- **PROBLEM TO SOLVE**: Extract every line of the entries below and reproduce each one word for word, without changes.

= = = =

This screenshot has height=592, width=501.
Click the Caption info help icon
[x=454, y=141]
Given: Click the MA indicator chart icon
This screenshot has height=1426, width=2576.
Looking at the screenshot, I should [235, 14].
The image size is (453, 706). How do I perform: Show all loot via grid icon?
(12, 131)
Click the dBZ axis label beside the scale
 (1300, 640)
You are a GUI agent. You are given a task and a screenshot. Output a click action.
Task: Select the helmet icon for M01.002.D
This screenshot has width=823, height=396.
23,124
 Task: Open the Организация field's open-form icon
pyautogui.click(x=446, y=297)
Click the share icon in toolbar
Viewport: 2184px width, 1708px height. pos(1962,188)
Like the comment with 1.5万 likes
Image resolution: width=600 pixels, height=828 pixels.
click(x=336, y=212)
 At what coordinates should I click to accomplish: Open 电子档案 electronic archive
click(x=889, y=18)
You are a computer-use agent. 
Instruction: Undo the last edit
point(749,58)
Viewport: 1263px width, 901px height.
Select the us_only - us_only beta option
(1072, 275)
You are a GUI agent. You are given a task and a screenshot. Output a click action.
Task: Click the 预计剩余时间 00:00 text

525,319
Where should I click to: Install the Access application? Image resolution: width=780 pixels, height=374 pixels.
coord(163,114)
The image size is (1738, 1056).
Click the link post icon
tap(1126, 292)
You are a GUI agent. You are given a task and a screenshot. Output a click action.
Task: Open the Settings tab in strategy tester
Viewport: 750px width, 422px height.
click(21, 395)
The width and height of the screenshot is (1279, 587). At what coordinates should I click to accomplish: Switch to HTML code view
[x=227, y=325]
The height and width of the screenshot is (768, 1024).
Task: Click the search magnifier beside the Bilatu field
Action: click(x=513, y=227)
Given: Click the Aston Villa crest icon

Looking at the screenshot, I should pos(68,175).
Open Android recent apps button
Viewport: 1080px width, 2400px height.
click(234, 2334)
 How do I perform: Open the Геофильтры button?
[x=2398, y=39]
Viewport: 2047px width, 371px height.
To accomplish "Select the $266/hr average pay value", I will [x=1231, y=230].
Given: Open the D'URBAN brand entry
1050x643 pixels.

= = = =

- **ANSWER**:
This screenshot has height=592, width=501.
Click the Caption info help icon
[x=454, y=141]
Given: Click the MA indicator chart icon
This screenshot has height=1426, width=2576.
Looking at the screenshot, I should [235, 14].
The image size is (453, 706). How do I perform: Show all loot via grid icon?
(12, 131)
Click the dBZ axis label beside the scale
 (1300, 640)
You are a GUI agent. You are given a task and a screenshot. Output a click action.
Task: Select the helmet icon for M01.002.D
This screenshot has width=823, height=396.
23,124
 Task: Open the Организация field's open-form icon
pyautogui.click(x=446, y=297)
Click the share icon in toolbar
Viewport: 2184px width, 1708px height. pos(1962,188)
Like the comment with 1.5万 likes
Image resolution: width=600 pixels, height=828 pixels.
click(x=336, y=212)
 At what coordinates should I click to accomplish: Open 电子档案 electronic archive
click(x=889, y=18)
You are a computer-use agent. 
Instruction: Undo the last edit
point(749,58)
Viewport: 1263px width, 901px height.
Select the us_only - us_only beta option
(1072, 275)
You are a GUI agent. You are given a task and a screenshot. Output a click action.
Task: Click the 预计剩余时间 00:00 text

525,319
Where should I click to: Install the Access application? Image resolution: width=780 pixels, height=374 pixels.
coord(163,114)
The image size is (1738, 1056).
Click the link post icon
tap(1126, 292)
You are a GUI agent. You are given a task and a screenshot. Output a click action.
Task: Open the Settings tab in strategy tester
Viewport: 750px width, 422px height.
click(21, 395)
The width and height of the screenshot is (1279, 587). At what coordinates should I click to accomplish: Switch to HTML code view
[x=227, y=325]
The height and width of the screenshot is (768, 1024).
Task: Click the search magnifier beside the Bilatu field
Action: click(x=513, y=227)
Given: Click the Aston Villa crest icon

Looking at the screenshot, I should pos(68,175).
Open Android recent apps button
Viewport: 1080px width, 2400px height.
click(234, 2334)
 How do I perform: Open the Геофильтры button?
[x=2398, y=39]
Viewport: 2047px width, 371px height.
To accomplish "Select the $266/hr average pay value", I will [x=1231, y=230].
Given: Open the D'URBAN brand entry
1050x643 pixels.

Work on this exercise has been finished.